Tackling the problem of annotating HTML markup and storing marks in the markup itself, the <mark>
element came across as a tentative solution. Marking inline:
<p>The fox <mark>jumped over</mark> the lazy dog.</p>
I want to extend this idea towards marking (highlighting) arbitrary pieces of text in the document. Unfortunately, following this approach to mark, say, across paragraphs, would generate invalid HTML (<mark>
expects phrasing content) and possibly break the DOM hierarchy:
<mark><p>Red Green Blue.</p> <p>Magenta, Cyan,</mark> Black</p>
Although a smart parser might translate the above into:
<p><mark>Red Green Blue.</mark></p> <p><mark>Magenta, Cyan,</mark> Black</p>
it doesn't preserve the fact there was a single mark spanning a paragraph and a fragment of a second paragraph, not two marks!
What is the best, possibly semantic way of doing this without breaking the DOM hierarchy? I seek to query this data through DOM/JS APIs.

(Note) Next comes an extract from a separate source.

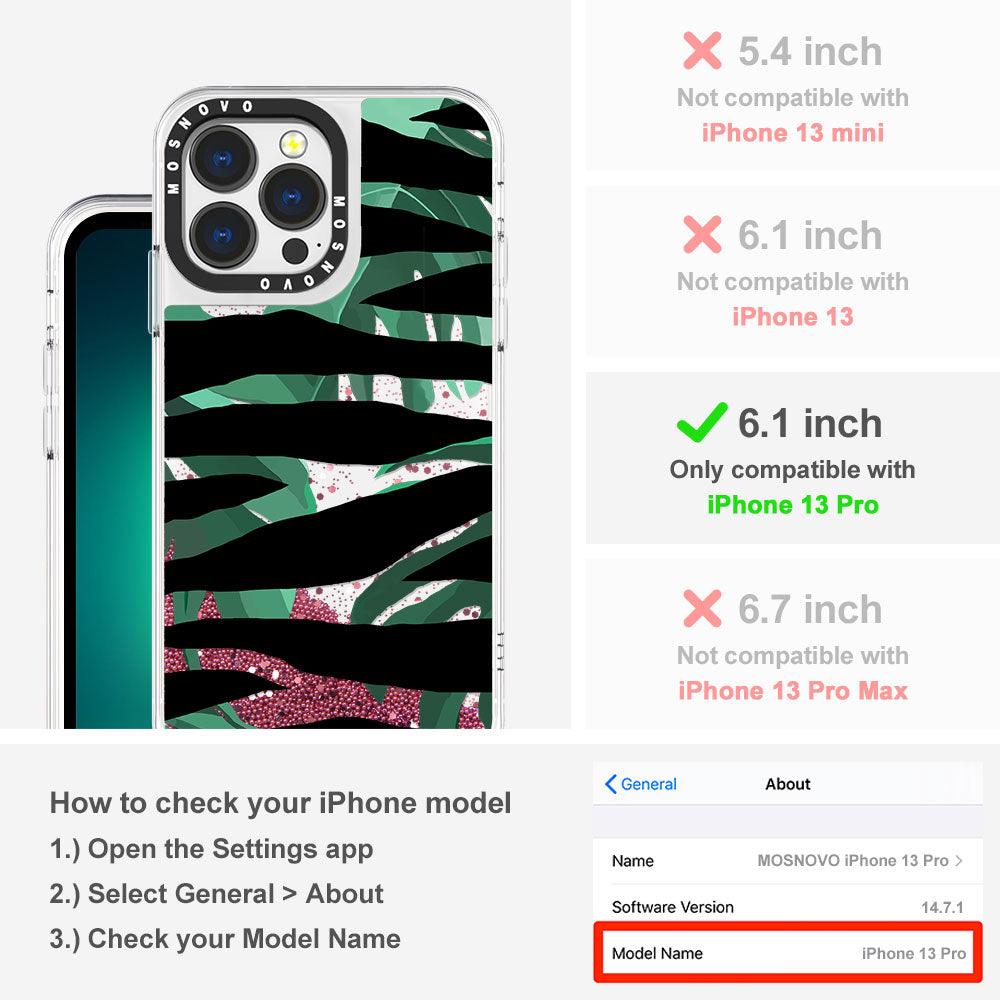
Task: Open the MOSNOVO iPhone 13 Pro name entry
Action: [852, 860]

The only viable solution, markup-wise, is to follow the example of your smart parser. Assuming the highlighting information (or rather, the information that the original highlight spanned across paragraphs) is only required for machine use, one can then append a custom data attribute grouping these separate mark
elements:
<p><mark data-mark-group="1">Red Green Blue.</mark></p> <p><mark data-mark-group="1">Magenta, Cyan,</mark> Black</p>
This information could also potentially be used with some sort of JS to indicate highlights across paragraphs in style as well, but I'll leave that as an exercise to the reader.